Ivo nos anos 70. Foto Dico Kremer.
Com o Ivo cantei muitos rocks rurais
Morre em Curitiba o músico Ivo Rodrigues, o Ivo da Chave e da banda Blindagem. Talentoso cantor e guitarrista, meu amigo desde os anos 60, era o cara que me transportava a Woodstock sempre que eu precisava estar lá.
Quando entrei num boteco no balneário de Matinhos, no Paraná, numa noite de verão, pra tomar uma cerveja, ele estava nos fundos, tocando violão e cantando (como se estivesse em Woodstock) Do you wanna dance? de Johnny Rivers. A voz solta e os cabelos compridos chegaram primeiro e fui logo me manifestando na segunda música:
- Bicho, você gosta de tocar o que eu gosto de ouvir.
Ele mandou outras de igual calibre, Beatles, Donovan, Ronnie Cord,... Nos tornamos amigos próximos, com tratamento de compadre, muitas viagens, baseados, sempre a caminho do rio das pedras na estrada para Santa Catarina. Dois casais (as namoradas também eram amigas), duas barracas e o violão.
O Ivo estava começando a se notabilizar como o vocalista d´A Chave, a banda que tinha também o Orlando, o Paulinho, o Eli e o Zito, no contra-baixo, logo substituído pelo Carlão Gaertner. O Ivo e o cenário da Casa Branca, nas Mercês: tudo a ver.
Foram dias certos e criativos e nossas visitas a casa de Paulo Leminski e Alice, nas Mercês e depois no Pilarzinho, eram verdadeiros orgasmos coletivos em torno de música e poesia.

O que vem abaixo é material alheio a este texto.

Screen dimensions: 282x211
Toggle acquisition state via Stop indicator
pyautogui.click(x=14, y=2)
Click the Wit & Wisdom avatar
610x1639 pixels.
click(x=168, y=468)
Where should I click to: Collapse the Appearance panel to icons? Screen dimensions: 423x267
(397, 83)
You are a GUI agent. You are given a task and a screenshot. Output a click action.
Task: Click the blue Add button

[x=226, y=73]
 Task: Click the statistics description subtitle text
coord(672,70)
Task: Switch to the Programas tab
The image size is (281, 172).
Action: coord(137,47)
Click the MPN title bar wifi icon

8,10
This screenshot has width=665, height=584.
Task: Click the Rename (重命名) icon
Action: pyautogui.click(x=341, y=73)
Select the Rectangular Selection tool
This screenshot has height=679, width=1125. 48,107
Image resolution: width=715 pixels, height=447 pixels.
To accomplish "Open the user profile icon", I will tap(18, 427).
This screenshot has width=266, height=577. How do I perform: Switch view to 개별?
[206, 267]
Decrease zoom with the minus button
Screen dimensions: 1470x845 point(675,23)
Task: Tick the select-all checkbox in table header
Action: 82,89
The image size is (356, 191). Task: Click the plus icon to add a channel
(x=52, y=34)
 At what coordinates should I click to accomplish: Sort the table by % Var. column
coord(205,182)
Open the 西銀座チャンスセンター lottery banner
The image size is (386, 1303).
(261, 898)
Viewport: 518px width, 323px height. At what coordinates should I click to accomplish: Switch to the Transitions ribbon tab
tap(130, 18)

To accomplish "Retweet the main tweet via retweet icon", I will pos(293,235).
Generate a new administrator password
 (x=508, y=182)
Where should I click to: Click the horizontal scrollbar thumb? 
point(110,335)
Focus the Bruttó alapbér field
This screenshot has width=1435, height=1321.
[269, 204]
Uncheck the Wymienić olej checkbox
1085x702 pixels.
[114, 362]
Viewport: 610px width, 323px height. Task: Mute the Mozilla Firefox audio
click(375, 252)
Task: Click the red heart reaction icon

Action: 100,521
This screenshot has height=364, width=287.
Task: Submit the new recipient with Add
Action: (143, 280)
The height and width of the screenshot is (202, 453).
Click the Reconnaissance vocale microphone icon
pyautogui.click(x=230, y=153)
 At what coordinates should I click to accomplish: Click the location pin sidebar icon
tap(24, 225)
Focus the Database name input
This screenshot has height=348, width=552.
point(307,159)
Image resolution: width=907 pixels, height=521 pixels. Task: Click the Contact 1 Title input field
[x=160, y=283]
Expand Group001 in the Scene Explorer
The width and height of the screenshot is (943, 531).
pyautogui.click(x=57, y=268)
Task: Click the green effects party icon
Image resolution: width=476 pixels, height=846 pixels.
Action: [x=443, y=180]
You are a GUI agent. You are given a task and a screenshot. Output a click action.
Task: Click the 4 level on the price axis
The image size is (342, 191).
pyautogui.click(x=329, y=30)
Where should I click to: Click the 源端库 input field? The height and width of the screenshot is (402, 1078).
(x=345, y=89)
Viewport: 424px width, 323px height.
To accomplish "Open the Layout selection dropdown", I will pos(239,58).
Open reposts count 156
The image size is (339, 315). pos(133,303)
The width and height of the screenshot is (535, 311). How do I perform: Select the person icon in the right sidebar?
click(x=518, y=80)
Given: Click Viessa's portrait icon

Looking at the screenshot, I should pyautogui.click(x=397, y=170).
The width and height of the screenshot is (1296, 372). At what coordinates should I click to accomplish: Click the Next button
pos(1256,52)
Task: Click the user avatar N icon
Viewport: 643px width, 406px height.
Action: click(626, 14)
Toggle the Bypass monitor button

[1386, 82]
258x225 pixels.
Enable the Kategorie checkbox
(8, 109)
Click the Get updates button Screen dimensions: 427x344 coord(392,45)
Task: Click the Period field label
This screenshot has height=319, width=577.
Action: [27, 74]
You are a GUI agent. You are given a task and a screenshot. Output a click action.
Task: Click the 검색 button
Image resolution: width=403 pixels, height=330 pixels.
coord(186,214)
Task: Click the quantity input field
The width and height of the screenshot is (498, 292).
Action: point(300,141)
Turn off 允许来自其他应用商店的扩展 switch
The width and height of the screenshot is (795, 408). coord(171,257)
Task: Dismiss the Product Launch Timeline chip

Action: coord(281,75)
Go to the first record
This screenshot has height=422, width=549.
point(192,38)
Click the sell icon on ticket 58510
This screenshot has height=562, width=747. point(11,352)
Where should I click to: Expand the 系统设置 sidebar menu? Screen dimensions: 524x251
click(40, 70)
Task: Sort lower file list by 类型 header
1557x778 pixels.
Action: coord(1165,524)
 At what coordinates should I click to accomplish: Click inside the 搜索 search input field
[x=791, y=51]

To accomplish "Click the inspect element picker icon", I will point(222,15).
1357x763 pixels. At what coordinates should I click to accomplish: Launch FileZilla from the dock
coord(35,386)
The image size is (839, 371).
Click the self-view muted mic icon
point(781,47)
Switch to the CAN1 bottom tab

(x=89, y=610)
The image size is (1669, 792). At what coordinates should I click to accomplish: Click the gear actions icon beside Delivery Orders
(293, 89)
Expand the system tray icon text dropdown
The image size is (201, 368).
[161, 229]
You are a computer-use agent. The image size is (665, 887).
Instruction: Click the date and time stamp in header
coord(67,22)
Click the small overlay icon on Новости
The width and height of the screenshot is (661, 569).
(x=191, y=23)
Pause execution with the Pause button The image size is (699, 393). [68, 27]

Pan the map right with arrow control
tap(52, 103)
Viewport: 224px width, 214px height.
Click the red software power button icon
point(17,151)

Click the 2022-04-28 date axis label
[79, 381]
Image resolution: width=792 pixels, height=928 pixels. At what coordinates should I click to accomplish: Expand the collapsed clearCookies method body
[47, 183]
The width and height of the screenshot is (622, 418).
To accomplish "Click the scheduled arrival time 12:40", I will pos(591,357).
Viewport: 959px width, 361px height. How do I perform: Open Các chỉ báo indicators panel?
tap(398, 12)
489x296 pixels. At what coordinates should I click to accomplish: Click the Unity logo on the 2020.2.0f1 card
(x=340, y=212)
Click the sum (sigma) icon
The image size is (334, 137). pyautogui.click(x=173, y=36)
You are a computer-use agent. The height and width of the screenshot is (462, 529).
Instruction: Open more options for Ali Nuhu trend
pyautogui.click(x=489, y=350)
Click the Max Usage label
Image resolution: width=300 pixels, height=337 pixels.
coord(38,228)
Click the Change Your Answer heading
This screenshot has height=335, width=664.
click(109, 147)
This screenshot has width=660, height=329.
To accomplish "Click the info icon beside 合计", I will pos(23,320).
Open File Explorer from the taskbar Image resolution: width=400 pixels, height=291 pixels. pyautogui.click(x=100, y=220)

Sorte minha por estar sempre ao lado dos dois, ouvindo o Ivo cantar e o Paulo poetar.
(Para aqueles que têm um exemplar da biografia Paulo Leminski, o bandido que sabia latim, existe algum registro destes encontros a partir da página 140).
Mas não está no gibi a visita que o Ivo nos fez à casa da rua Xavier Leal, em Ipanema, no final dos anos 70. Ele ligou antes dizendo que estava a caminho e quando chegou foi logo tirando uma fita cassete do bolso, explicando que era o playback do disco que estava gravando com a banda Blindagem (gravadora Continental), em São Paulo. “Está tudo ensaiado”, ele disse. Sentou-se no chão, à altura das caixas, deu um play no aparelho e começou a cantar. Cantou inspirado o disco inteiro... Foi simplesmente espetacular: Sou legal eu sei, Não posso ver, Marinheiro, todas... Não houve interrupção... Ele se exibiu muito pra Naná, que durante anos lembraria esta cena como um momento mágico e deslumbrante na vida de todos nós. (Eu tive a oportunidade de conversar com o Ivo, tempos depois, sobre este dia e sobre aquela luz.)
Impossível, no calor da despedida, fazer um relato fiel ou mesmo aproximado dos vários talentos do Ivo, como cantor, ator (foi o destaque na versão apresentada no Teatro Guaira para o Rock Horror Show) ou daquilo que vivemos juntos como amigos. Perdi muito da minha inocência hoje.